** Set task **
Please change every "Viewport" in the material below to "Screen" and leave everything else as it is. Leave the pictures out of your answer.

Rows showing where targets appear:
________________________________________

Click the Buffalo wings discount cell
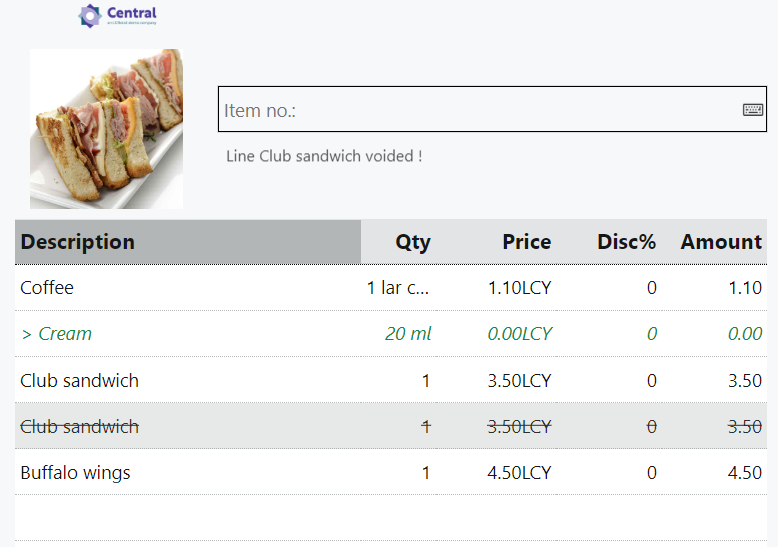 point(651,473)
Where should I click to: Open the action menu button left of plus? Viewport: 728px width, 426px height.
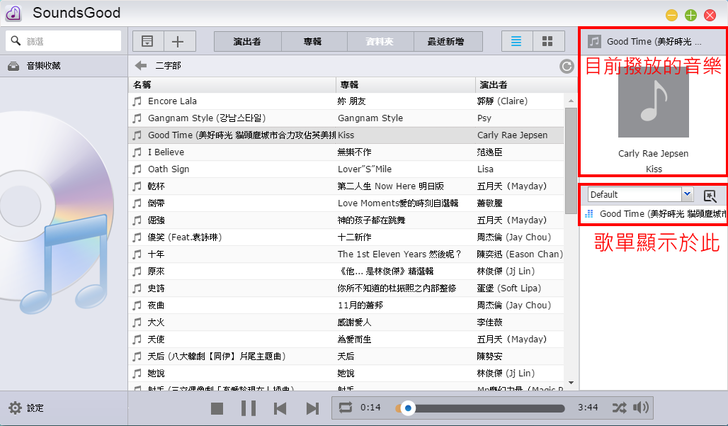[148, 41]
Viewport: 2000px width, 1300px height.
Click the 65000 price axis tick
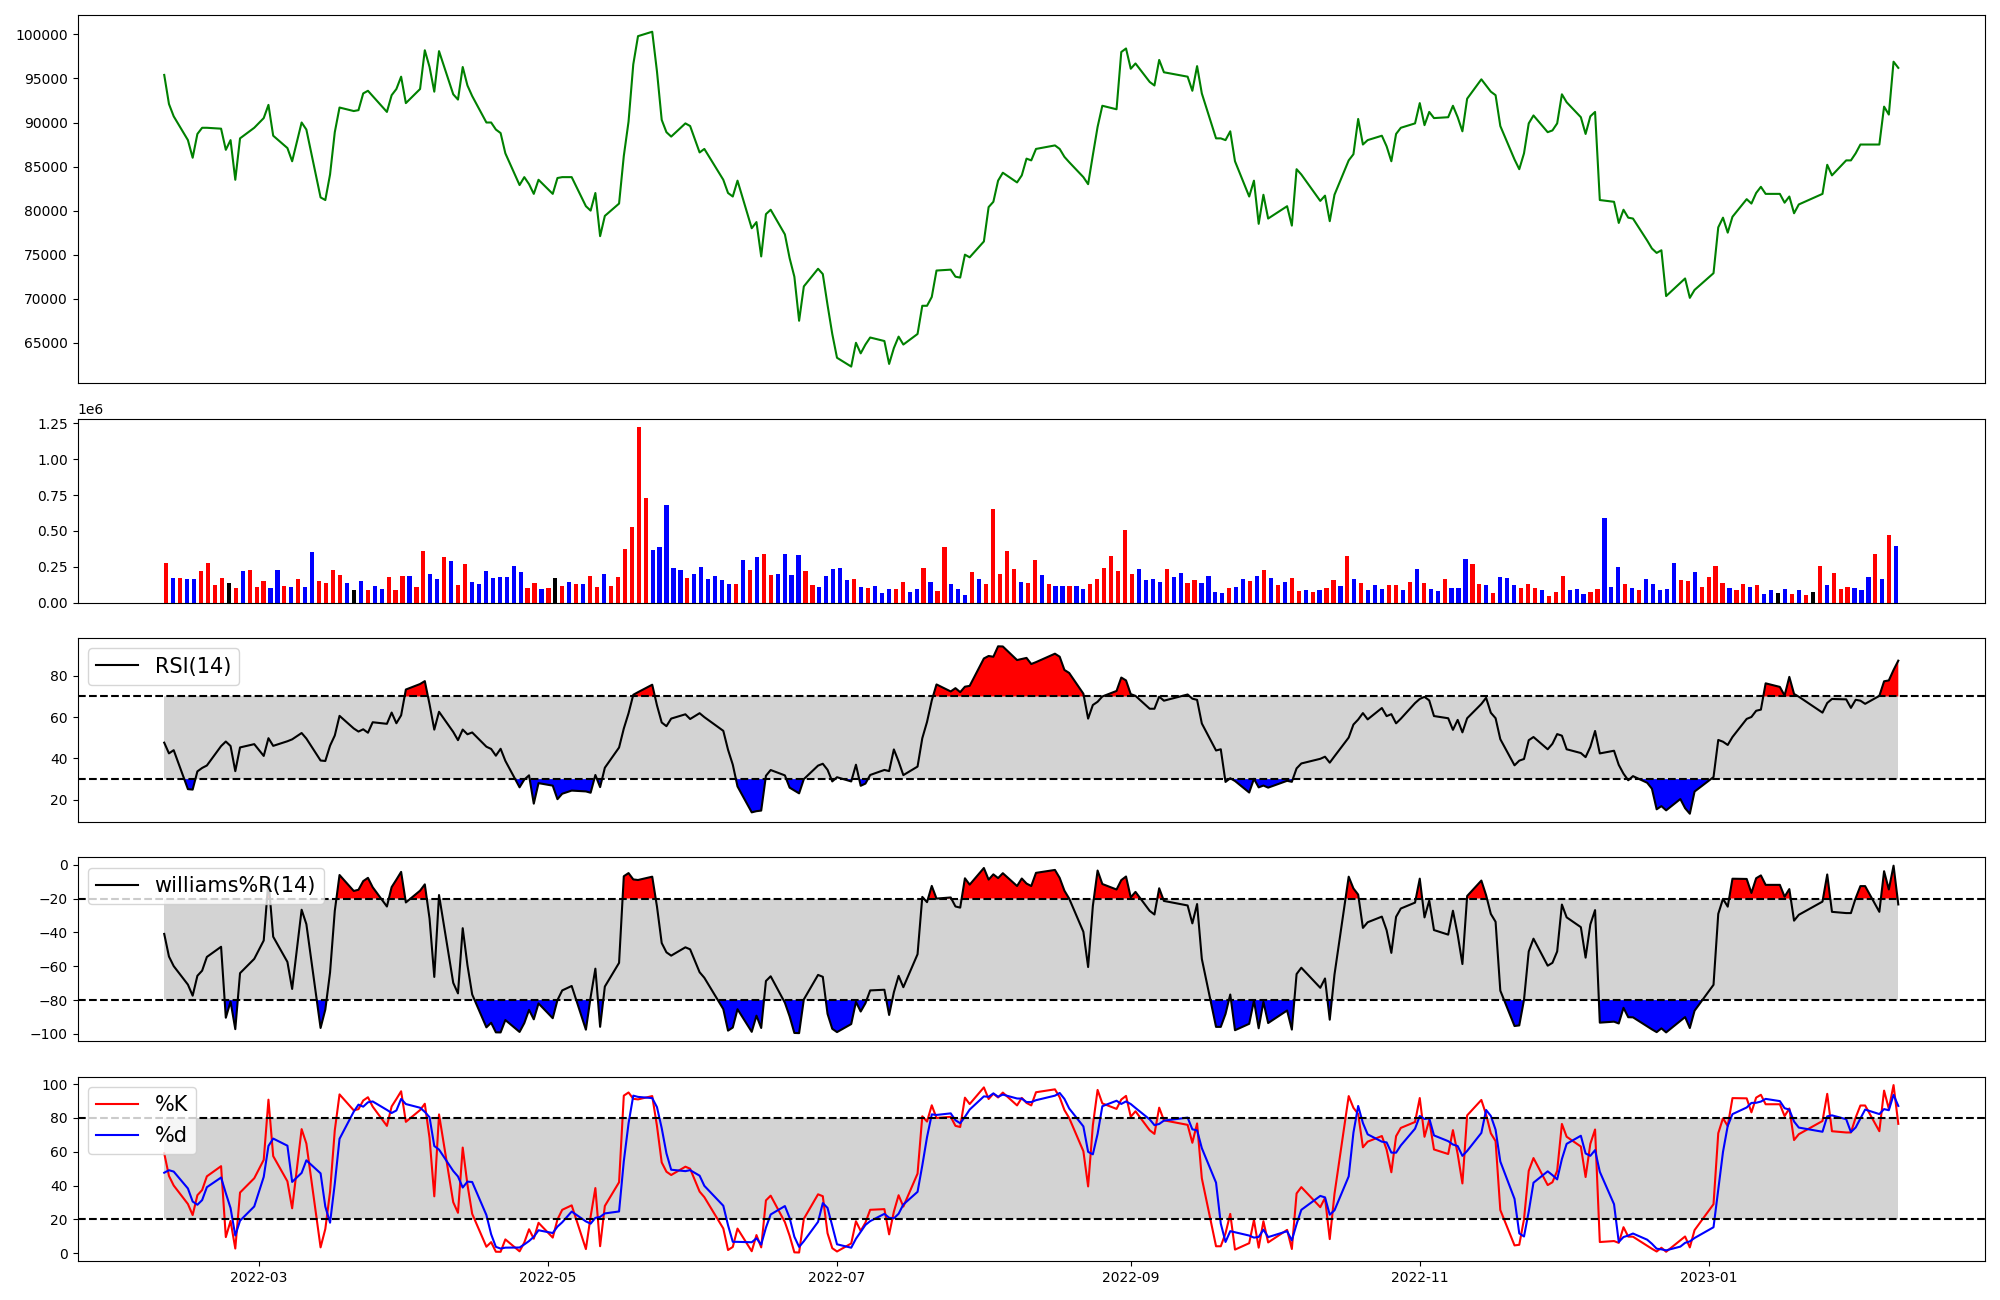point(45,343)
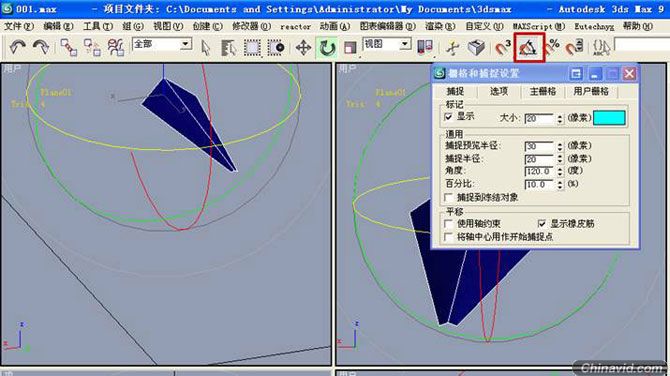670x376 pixels.
Task: Uncheck 显示橡皮筋 checkbox
Action: pyautogui.click(x=541, y=223)
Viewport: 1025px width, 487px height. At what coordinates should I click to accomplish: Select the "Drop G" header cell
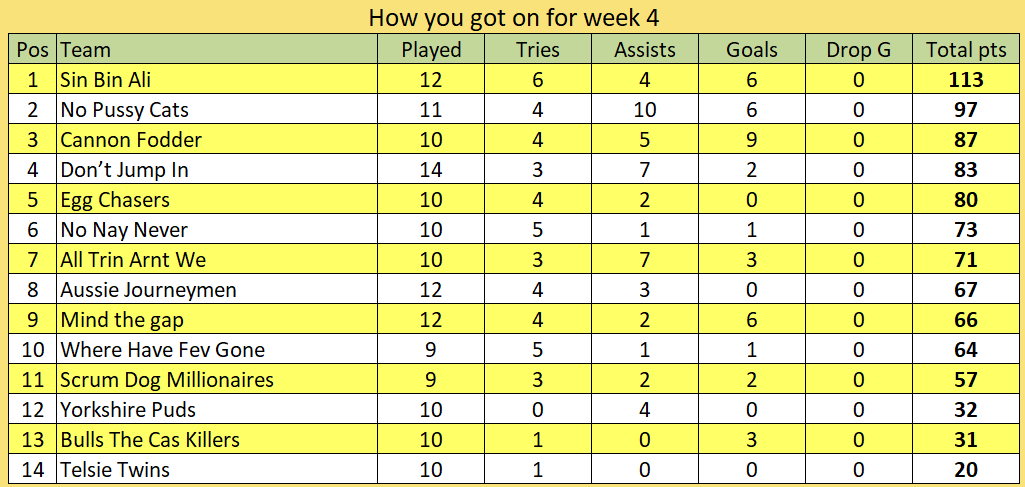click(858, 50)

________________________________________

** Written response **
Click the Buffalo wings discount cell
 point(651,473)
Where should I click to: Open the action menu button left of plus? Screen: 728px width, 426px height.
[148, 41]
Screen: 2000px width, 1300px height.
Click the 65000 price axis tick
point(45,343)
670x376 pixels.
Task: Uncheck 显示橡皮筋 checkbox
Action: pyautogui.click(x=541, y=223)
Screen: 1025px width, 487px height. At what coordinates should I click to accomplish: Select the "Drop G" header cell
click(858, 50)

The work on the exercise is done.